Tuesday, October 12, 2010

Mobile apps can change the way we shop, effect local merchants; Amazon adds bar scanning to iPhone app

I don't know how many executives in charge of their newspaper's mobile strategy have come out of the advertising departments, but one gets a sense that the answer may be 'none'. The reason I figure this is that the all too common theme of newspaper apps is that they are RSS feed delivery systems -- and that's about it.

I may have a 'J' degree and have worked as both a reporter and editor, but my professional background is heavy in advertising. Yes, I've walked door-to-door to service and see local clients, so I'm a bit biased when it comes to my view of the role of advertising: local merchants should be considered as much a newspaper's customer base as its readership. But news apps seem to forget this, and as a result are missing out on another opportunity to solidify their role as the primary way a local business promotes itself.

That little rant was inspired by an update Amazon has made to its iPhone app. The Amazon app has been around a while but I deleted my version of the app because it just didn't see that the old app was a better way to check out Amazon.com than using the iPhone's browser.

But today Amazon has added a feature to its app that fundamentally changes the game: the app now uses the phone's camera as a bar scan device, instantly producing a search of Amazon for the product being scanned. Now a shopper can go into a local merchant, scan a book, CD, DVD (or whatever) and see what the price is on Amazon.

The Amazon app is not the first to offer bar scanning. One app that I've found incredibly useful is called RedLaser. The advantage of RedLaser is that the user scans an item and a list of the same product comes up from local merchants.

Besides the 'gee wiz' factor involved here, the impact on shopping habits is easy to see. Now any shopper can find out instantly whether they are better off buying that book online rather than paying full retail at a local store. It may be great for the shopper, but the downside is easy to see.
(I once showed someone in an AT&T store the RedLaser app and the customer was instantly sold them on buying an iPhone. Apps were a completely new concept to them -- they just thought people were buying iPhones for the 'cool' factor. Once they saw RedLaser they began to see the iPhone in a whole new way.)

But the point I'd like to make is simply that by adding a little feature like bar scanning to their app, Amazon has suddenly improved their app 100 percent.
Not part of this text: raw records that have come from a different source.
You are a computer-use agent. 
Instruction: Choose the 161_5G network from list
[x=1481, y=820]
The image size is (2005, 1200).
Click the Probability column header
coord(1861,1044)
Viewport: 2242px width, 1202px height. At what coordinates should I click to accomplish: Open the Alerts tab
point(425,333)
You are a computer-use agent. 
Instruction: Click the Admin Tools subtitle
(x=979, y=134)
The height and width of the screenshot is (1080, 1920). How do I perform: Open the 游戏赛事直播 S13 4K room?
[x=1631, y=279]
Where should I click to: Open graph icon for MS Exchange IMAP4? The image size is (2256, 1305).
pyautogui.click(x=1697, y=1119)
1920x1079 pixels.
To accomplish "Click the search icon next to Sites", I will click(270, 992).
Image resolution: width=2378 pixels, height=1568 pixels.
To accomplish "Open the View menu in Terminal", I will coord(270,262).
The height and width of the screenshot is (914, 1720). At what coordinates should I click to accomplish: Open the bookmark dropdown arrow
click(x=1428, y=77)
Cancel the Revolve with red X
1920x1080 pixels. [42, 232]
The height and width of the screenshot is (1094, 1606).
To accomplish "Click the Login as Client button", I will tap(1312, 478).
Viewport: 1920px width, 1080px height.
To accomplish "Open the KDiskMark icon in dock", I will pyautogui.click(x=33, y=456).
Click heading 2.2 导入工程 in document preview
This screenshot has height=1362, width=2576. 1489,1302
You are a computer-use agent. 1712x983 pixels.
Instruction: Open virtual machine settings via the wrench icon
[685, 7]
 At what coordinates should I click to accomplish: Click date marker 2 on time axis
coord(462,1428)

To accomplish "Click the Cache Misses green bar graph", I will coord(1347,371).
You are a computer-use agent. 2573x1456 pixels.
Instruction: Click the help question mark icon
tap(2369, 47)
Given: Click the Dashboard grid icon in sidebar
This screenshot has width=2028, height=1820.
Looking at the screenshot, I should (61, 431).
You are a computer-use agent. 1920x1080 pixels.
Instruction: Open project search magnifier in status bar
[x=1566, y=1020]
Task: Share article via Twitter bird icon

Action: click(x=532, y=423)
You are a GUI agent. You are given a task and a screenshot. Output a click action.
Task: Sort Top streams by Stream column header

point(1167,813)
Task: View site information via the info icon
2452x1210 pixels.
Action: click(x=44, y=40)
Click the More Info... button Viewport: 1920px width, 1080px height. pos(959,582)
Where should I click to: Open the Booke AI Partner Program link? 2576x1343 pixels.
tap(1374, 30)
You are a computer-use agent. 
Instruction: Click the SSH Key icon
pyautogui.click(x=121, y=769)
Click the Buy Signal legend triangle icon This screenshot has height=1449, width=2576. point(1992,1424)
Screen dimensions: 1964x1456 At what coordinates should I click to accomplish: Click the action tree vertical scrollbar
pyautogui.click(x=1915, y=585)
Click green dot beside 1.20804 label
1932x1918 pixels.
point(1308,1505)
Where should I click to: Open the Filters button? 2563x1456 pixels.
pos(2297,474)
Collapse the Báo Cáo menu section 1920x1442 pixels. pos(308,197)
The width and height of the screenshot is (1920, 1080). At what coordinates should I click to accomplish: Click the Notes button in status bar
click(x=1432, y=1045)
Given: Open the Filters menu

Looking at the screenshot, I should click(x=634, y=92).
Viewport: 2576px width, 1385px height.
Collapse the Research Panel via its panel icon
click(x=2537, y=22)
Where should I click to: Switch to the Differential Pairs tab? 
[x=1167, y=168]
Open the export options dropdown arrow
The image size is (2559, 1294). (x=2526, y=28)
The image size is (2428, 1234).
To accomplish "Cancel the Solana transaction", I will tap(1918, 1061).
Local news apps have pretty much been off-the-shelf products produced by third party developers. The developers are building the apps mainly to create their own ad networks, so they create one-size-fits-all apps that may, or may not have some unique features to them. Some apps now come with traffic maps, utilizing Google Maps; some are adding social networking capabilities. But few (really none) are adding shopping features to their news apps.

One app I've applauded is The Scoop, an app from the New York Times which brings in restaurant and entertainment content, maps the events on a map, etc. The Times chose to build a separate app for this rather than incorporate it into its main NYT app, but the idea is good.

But if I am in New York and need to find a dry cleaners I am not going to use a newspaper app, will I? Instead I'll probably try Google Maps first, then maybe a Yellow Pages app if I have one. The newspaper app isn't an option -- at least not right now. Why is this? Because the word "content" appears to be the sole possess of the editorial department when it should also apply to both display and classified advertising.